Some universities are moving away from cards and are using fingerprints for access to dining services.
But, covid changed everything. Many universities in South Africa using biometrics or mobile access have gone back to using cards. It is a much cleaner and sanitary solution where you do not have to wipe the biometric station or mobile device every time you use it constantly.
Biometrics and mobile access are costly solutions. Many students were working from home, so they would not be able to go in and write at universities. So universities would not be able to cover the costs as quickly as they could have if students were on campus paying the total fees.
Cards are just as secure and more affordable for universities that may not have vast money to spend. They do just the trick.
Mining industries are looking toward more secure solutions because of the illegal mining in and around South Africa. Many mines are losing a lot of money because access cards can be cloned and used by illegal miners to gain access and steal their minerals.
Biometrics and mobile access provide an excellent solution to preventing thieves from taking place. However, this comes with its issues too.
Biometrics is the best solution for mines, but it is very costly and changing from access cards to biometrics is time-consuming. The time that mining does not have, especially for their workers. Every mine worker has to take time off work to issue their fingerprint manually, and some fingerprints may be hard to analyse.
Covid is another challenge with biometrics. Mineworkers do not have time to sanitise the station after every use. Not sanitising allows the virus to multiply quickly, making it unsafe and unhygienic.
Mobile access is an issue because many mineworkers do not have access to smartphones as they are expensive. For the company to supply every worker with a mobile smartphone will be very expensive.
It is essential that workers, contractors and people are ID’d before they gain access to the mine to ensure that only authorised people are allowed into the mines.
ID cards are essential identification measures to ensure who you say you are.
We believe that depending on what mining companies prefer, biometrics or mobile, ID cards are used together with this advanced technology.
“We see a future where both cards and mobile will be used for access, along with biometrics,” said Martin Hoff, Entrust Data card’s product marketing manager of hardware. “They are complementary form factors that can work together in an overall access control plan to secure a university, airport, government locations, financial institution, etc.”
Access control is an essential part of commercial security systems—keeping buildings, designated areas and sensitive information secure and safe by controlling entry or restricting access.
With the wave or swipe of a card, authorised individuals can access an entire facility, secured zone, networks or workstations, which may contain resources storing sensitive information about thousands or millions of people.
Corporate businesses have the same issues as both mining and university companies. However, a lot more corporates are advancing quicker than the other industries. Many employees have an access card or use more advanced technology like biometrics or mobile access.
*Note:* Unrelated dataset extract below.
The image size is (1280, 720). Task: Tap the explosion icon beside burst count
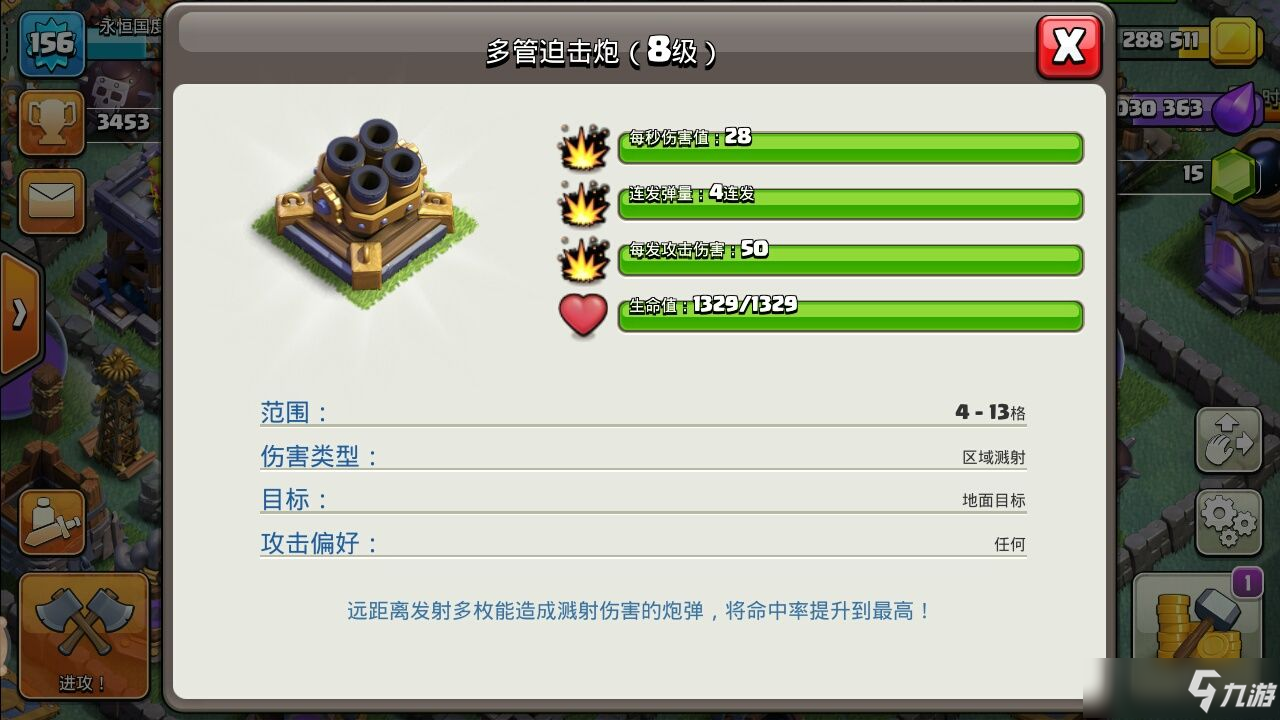tap(583, 204)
Access control provides a great way to secure their premises and create a safer environment.
Historically hospitals have been using access control, visitor cards and ids for years. Hospitals have to be sanitary. Using biometrics and mobile may be difficult in a pandemic where the virus spreads rapidly.
As this technology is introduced into South Africa at a more affordable rate, we believe hospitals will start using it. However, we know there will be a two-factor identification where cards and biometrics or mobile are used together.
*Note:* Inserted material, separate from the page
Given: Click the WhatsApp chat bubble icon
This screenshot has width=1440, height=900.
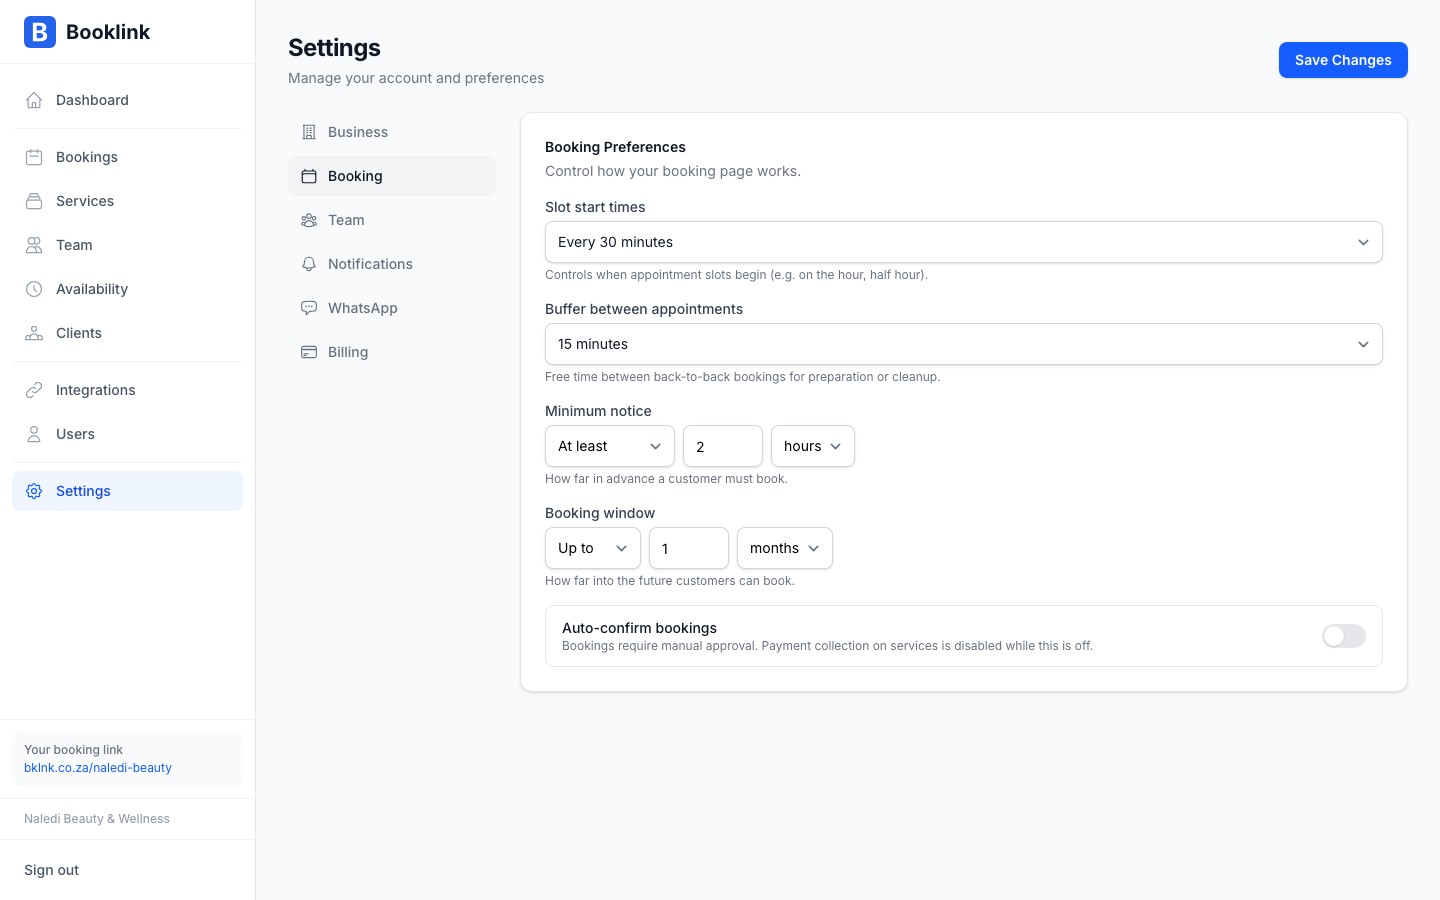Looking at the screenshot, I should pos(310,308).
How will the two factors work?
Combining physical and logical access control delivers a higher level of security, granting companies the ability to limit and monitor access to sensitive data.
Access cards are tied to a person’s identity through a physical access control (PAC) system, which involves a two-step process that links a card to a person once the card has been printed. The identification will be linked and brought up every time you search for that person's unique ID on the system.
First, the (PAC) system identifies an individual. Then, their credentials are authenticated via a badge, smart card, password, mobile device, or biometric. Once established, access is granted.
Many access control systems rely on one form of authentication. Still, more recently, companies are moving toward multifactor identification, a security enhancement that requires the user to present two pieces of evidence for access—for example, entering a PIN and swiping a card for entry. Another example can be where an access card can be used first, where the system will grant access, and then a biometric reader will give access.
Combining multiple features is essential to the security of physical and digital credentials.
Please look at our guide for choosing the right ID card for your business if you’re unsure which cards are best for you.
To wrap up
At Easi-card, we know that the world is changing for the better, and we want to give our clients the best there is for securing their businesses.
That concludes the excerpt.